Stanford sports medicine doctor tends participates in a #Askmeanything about his experience at the Beijing Winter Olympics.

Stanford sports medicine physician, Steven Isono, MD, is back at the Olympic Village, this time for the 2022 Beijing Olympic Winter Games. (He was in Tokyo for the Summer Olympics.) As the head physician for Team USA, Isono attended the Games, which recently ended, overseeing a group of physicians, physical therapists, certified massage therapists and sports psychiatrists who care for the athletes and staff.

Our social media team recently hosted an #AskMeAnything on Instagram, where we invited our followers to ask Isono questions about all things Olympics. Below is a sampling of the top questions and answers, which have been lightly edited and condensed.

What is the most common injury you see at the Olympics?

Overuse injuries involving muscles, tendons and ligaments are the most common. An athlete's success in qualifying for the Games is a result of years of training and prior competitions. The athletes' training regimens and schedules are already set and they are not "trying something new" while at the Games.

What unexpected injuries or ailments affect a lot of the athletes?

A great question! Gastrointestinal problems -- diarrhea, vomiting, nausea -- are often among the unexpected ailments that can affect or even derail an athlete's training and performance.

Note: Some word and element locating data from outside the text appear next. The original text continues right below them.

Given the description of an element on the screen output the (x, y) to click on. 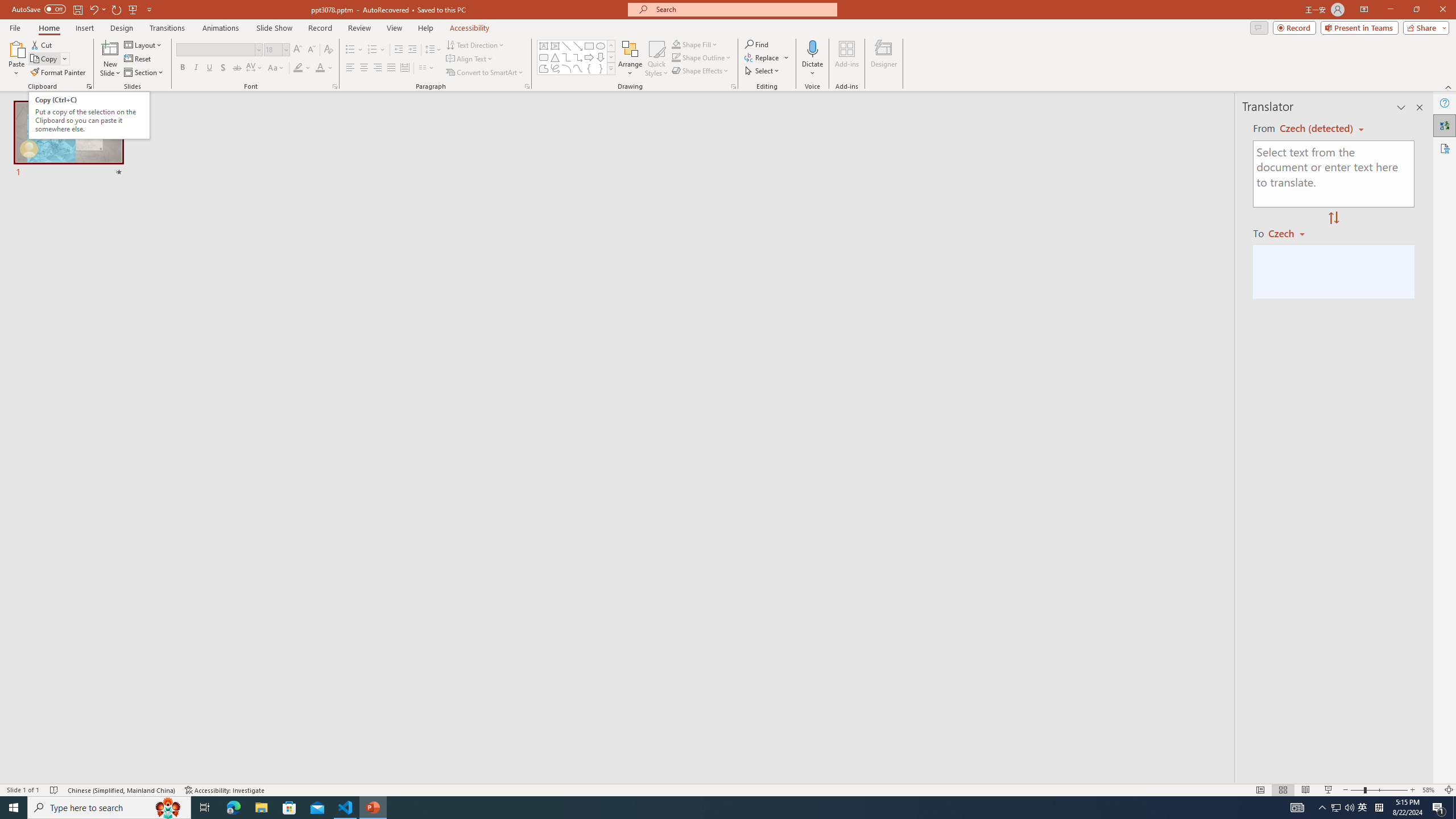
Font Size (273, 49)
Freeform: Scribble (554, 68)
Share (1423, 27)
Arrow: Right (589, 57)
Columns (426, 67)
Numbering (376, 49)
Close (1442, 9)
Save (77, 9)
Zoom Out (1357, 790)
Replace... (767, 56)
Swap "from" and "to" languages. (1333, 218)
Class: NetUIImage (610, 68)
Select (762, 69)
Dictate (812, 58)
Ribbon Display Options (1364, 9)
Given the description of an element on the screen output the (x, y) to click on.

That's usually a result of changes in diet and when eating food here at the Olympic Village.

We also see respiratory issues or infections from traveling and being confined with a concentrated population We are equipped with equipment that uses biochemical tests to diagnose viral/bacterial infections within an hour of obtaining a fluid sample, such as spit. This allows us to quickly establish the correct treatment regimen.

Another unexpected ailment can result from changes in an athlete's mental health status, which is multifactorial, and has been brought to the forefront by gymnast Simone Biles and tennis player Naomi Osaka.

What are the pathways to get into sports medicine? 

Were you allowed to bring any medications from the U.S.?

The medications that we bring for Team USA are highly regulated the International Olympic Committee and the National Organizing Committee in Beijing. 

No narcotic medications can be taken into a foreign country. They are provided by the pharmacy in the Olympic Village, if necessary. All of the physicians for each country are given a temporary license for prescribing medications in the host country.

How have you been dealing with COVID-19? Does it affect treatment?

COVID-19 is a 24/7 issue here in Beijing. Just to be allowed to enter the country, we had to fly to Los Angeles, stay in a "bubble" for 48 hours, and be tested by a lab set up by the Chinese government.

We were allowed to fly into Beijing only after this PCR test was negative. We tested again at the Beijing airport, were taken to a hotel and were not allowed to leave our rooms until the results of that test were back. If you were negative, you could  be transported to the Village. If you were positive, you were taken to another hotel to isolate for 10 days. 

Once in the Village:

  • A PCR test is required every day; 
  • KN95 or N95 masks are required at all times;
  • You must register daily temperature checks.

Fortunately, COVID-19 has not influenced any of the treatment plans of the athletes thus far.

What is the best part about working with these athletes?

The best part is working with the team of people who are involved with the athletes' care. They all make it happen for the athlete. They understand the uniqueness of the Olympic Games and the sole reason we are all there: To enable the athlete to have a perfect performance at the perfect time.